─── Dataset extract

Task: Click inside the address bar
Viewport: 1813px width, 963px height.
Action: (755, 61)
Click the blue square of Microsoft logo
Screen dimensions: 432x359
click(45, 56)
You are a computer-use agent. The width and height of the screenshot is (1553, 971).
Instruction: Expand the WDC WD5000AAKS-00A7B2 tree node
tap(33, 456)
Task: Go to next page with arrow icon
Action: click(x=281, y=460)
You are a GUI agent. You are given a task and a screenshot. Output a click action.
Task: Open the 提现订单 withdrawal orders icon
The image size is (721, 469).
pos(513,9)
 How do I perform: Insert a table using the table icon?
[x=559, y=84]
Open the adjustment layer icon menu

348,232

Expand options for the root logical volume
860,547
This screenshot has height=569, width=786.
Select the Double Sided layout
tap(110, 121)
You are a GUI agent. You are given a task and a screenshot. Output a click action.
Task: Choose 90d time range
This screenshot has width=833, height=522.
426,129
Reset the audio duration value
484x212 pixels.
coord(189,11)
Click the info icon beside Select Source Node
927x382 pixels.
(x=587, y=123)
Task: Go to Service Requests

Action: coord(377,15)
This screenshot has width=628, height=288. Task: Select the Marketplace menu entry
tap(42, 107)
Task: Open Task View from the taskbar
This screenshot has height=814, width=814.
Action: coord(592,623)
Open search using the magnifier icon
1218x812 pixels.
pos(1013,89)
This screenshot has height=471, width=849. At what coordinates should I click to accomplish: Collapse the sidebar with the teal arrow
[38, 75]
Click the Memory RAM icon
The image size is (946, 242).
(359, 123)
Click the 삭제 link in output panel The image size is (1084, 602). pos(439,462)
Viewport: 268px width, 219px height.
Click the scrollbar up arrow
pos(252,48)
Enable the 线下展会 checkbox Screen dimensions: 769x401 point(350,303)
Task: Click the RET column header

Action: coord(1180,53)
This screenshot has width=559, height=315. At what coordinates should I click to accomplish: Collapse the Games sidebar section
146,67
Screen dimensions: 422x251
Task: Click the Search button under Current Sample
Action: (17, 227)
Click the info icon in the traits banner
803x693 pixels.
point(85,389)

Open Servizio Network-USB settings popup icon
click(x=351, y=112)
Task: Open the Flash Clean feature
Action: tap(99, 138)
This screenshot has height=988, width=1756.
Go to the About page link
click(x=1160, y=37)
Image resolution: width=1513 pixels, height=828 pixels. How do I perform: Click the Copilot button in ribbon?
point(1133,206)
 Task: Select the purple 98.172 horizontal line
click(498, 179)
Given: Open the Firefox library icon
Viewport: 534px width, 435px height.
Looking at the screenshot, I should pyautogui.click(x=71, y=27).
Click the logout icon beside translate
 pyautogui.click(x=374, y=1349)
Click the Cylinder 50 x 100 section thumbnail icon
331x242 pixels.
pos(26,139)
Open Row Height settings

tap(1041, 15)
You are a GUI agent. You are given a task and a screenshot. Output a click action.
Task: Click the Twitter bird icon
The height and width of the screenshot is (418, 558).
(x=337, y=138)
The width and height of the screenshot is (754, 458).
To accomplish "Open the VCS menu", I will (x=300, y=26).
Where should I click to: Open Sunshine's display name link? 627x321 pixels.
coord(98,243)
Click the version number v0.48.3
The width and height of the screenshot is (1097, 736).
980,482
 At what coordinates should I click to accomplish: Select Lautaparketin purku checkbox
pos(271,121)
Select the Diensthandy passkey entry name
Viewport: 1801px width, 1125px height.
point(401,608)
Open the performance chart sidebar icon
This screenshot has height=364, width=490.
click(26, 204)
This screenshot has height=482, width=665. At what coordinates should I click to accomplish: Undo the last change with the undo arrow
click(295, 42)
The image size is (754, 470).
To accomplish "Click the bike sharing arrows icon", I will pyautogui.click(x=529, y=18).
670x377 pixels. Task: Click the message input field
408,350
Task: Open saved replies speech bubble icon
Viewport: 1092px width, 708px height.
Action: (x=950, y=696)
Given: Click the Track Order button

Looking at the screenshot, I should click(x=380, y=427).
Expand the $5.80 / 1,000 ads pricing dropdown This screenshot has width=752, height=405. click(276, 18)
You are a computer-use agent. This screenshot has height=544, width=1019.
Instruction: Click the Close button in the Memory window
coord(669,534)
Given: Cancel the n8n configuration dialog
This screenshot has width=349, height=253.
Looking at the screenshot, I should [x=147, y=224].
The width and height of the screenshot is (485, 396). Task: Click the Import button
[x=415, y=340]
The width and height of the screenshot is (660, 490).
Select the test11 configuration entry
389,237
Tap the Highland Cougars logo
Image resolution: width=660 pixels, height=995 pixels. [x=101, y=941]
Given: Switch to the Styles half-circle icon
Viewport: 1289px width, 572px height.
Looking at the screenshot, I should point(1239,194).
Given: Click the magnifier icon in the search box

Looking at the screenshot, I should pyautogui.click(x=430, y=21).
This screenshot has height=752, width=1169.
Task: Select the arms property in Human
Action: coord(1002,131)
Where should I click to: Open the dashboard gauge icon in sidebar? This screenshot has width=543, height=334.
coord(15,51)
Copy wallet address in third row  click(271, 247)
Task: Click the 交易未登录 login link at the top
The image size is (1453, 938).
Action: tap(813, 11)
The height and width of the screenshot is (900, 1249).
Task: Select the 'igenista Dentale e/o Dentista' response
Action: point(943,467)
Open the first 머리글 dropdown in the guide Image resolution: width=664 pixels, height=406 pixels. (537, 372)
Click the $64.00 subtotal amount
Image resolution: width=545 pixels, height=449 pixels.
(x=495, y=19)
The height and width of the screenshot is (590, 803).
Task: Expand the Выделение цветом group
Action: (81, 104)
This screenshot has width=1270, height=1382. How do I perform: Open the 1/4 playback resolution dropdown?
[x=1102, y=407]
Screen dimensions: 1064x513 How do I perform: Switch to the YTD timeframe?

──────

- [Task prompt] Copy every line of the listing above word for word.

- [Answer below]
Task: Click inside the address bar
Viewport: 1813px width, 963px height.
Action: (755, 61)
Click the blue square of Microsoft logo
Screen dimensions: 432x359
click(45, 56)
You are a computer-use agent. The width and height of the screenshot is (1553, 971).
Instruction: Expand the WDC WD5000AAKS-00A7B2 tree node
tap(33, 456)
Task: Go to next page with arrow icon
Action: click(x=281, y=460)
You are a GUI agent. You are given a task and a screenshot. Output a click action.
Task: Open the 提现订单 withdrawal orders icon
The image size is (721, 469).
pos(513,9)
 How do I perform: Insert a table using the table icon?
[x=559, y=84]
Open the adjustment layer icon menu

348,232

Expand options for the root logical volume
860,547
This screenshot has height=569, width=786.
Select the Double Sided layout
tap(110, 121)
You are a GUI agent. You are given a task and a screenshot. Output a click action.
Task: Choose 90d time range
This screenshot has width=833, height=522.
426,129
Reset the audio duration value
484x212 pixels.
coord(189,11)
Click the info icon beside Select Source Node
927x382 pixels.
(x=587, y=123)
Task: Go to Service Requests

Action: coord(377,15)
This screenshot has width=628, height=288. Task: Select the Marketplace menu entry
tap(42, 107)
Task: Open Task View from the taskbar
This screenshot has height=814, width=814.
Action: coord(592,623)
Open search using the magnifier icon
1218x812 pixels.
pos(1013,89)
This screenshot has height=471, width=849. At what coordinates should I click to accomplish: Collapse the sidebar with the teal arrow
[38, 75]
Click the Memory RAM icon
The image size is (946, 242).
(359, 123)
Click the 삭제 link in output panel The image size is (1084, 602). pos(439,462)
Viewport: 268px width, 219px height.
Click the scrollbar up arrow
pos(252,48)
Enable the 线下展会 checkbox Screen dimensions: 769x401 point(350,303)
Task: Click the RET column header

Action: coord(1180,53)
This screenshot has width=559, height=315. At what coordinates should I click to accomplish: Collapse the Games sidebar section
146,67
Screen dimensions: 422x251
Task: Click the Search button under Current Sample
Action: (17, 227)
Click the info icon in the traits banner
803x693 pixels.
point(85,389)

Open Servizio Network-USB settings popup icon
click(x=351, y=112)
Task: Open the Flash Clean feature
Action: tap(99, 138)
This screenshot has height=988, width=1756.
Go to the About page link
click(x=1160, y=37)
Image resolution: width=1513 pixels, height=828 pixels. How do I perform: Click the Copilot button in ribbon?
point(1133,206)
 Task: Select the purple 98.172 horizontal line
click(498, 179)
Given: Open the Firefox library icon
Viewport: 534px width, 435px height.
Looking at the screenshot, I should pyautogui.click(x=71, y=27).
Click the logout icon beside translate
 pyautogui.click(x=374, y=1349)
Click the Cylinder 50 x 100 section thumbnail icon
331x242 pixels.
pos(26,139)
Open Row Height settings

tap(1041, 15)
You are a GUI agent. You are given a task and a screenshot. Output a click action.
Task: Click the Twitter bird icon
The height and width of the screenshot is (418, 558).
(x=337, y=138)
The width and height of the screenshot is (754, 458).
To accomplish "Open the VCS menu", I will (x=300, y=26).
Where should I click to: Open Sunshine's display name link? 627x321 pixels.
coord(98,243)
Click the version number v0.48.3
The width and height of the screenshot is (1097, 736).
980,482
 At what coordinates should I click to accomplish: Select Lautaparketin purku checkbox
pos(271,121)
Select the Diensthandy passkey entry name
Viewport: 1801px width, 1125px height.
point(401,608)
Open the performance chart sidebar icon
This screenshot has height=364, width=490.
click(26, 204)
This screenshot has height=482, width=665. At what coordinates should I click to accomplish: Undo the last change with the undo arrow
click(295, 42)
The image size is (754, 470).
To accomplish "Click the bike sharing arrows icon", I will pyautogui.click(x=529, y=18).
670x377 pixels. Task: Click the message input field
408,350
Task: Open saved replies speech bubble icon
Viewport: 1092px width, 708px height.
Action: (x=950, y=696)
Given: Click the Track Order button

Looking at the screenshot, I should click(x=380, y=427).
Expand the $5.80 / 1,000 ads pricing dropdown This screenshot has width=752, height=405. click(276, 18)
You are a computer-use agent. This screenshot has height=544, width=1019.
Instruction: Click the Close button in the Memory window
coord(669,534)
Given: Cancel the n8n configuration dialog
This screenshot has width=349, height=253.
Looking at the screenshot, I should [x=147, y=224].
The width and height of the screenshot is (485, 396). Task: Click the Import button
[x=415, y=340]
The width and height of the screenshot is (660, 490).
Select the test11 configuration entry
389,237
Tap the Highland Cougars logo
Image resolution: width=660 pixels, height=995 pixels. [x=101, y=941]
Given: Switch to the Styles half-circle icon
Viewport: 1289px width, 572px height.
Looking at the screenshot, I should point(1239,194).
Given: Click the magnifier icon in the search box

Looking at the screenshot, I should pyautogui.click(x=430, y=21).
This screenshot has height=752, width=1169.
Task: Select the arms property in Human
Action: coord(1002,131)
Where should I click to: Open the dashboard gauge icon in sidebar? This screenshot has width=543, height=334.
coord(15,51)
Copy wallet address in third row  click(271, 247)
Task: Click the 交易未登录 login link at the top
The image size is (1453, 938).
Action: tap(813, 11)
The height and width of the screenshot is (900, 1249).
Task: Select the 'igenista Dentale e/o Dentista' response
Action: point(943,467)
Open the first 머리글 dropdown in the guide Image resolution: width=664 pixels, height=406 pixels. (537, 372)
Click the $64.00 subtotal amount
Image resolution: width=545 pixels, height=449 pixels.
(x=495, y=19)
The height and width of the screenshot is (590, 803).
Task: Expand the Выделение цветом group
Action: (81, 104)
This screenshot has width=1270, height=1382. How do I perform: Open the 1/4 playback resolution dropdown?
[x=1102, y=407]
Screen dimensions: 1064x513 How do I perform: Switch to the YTD timeframe?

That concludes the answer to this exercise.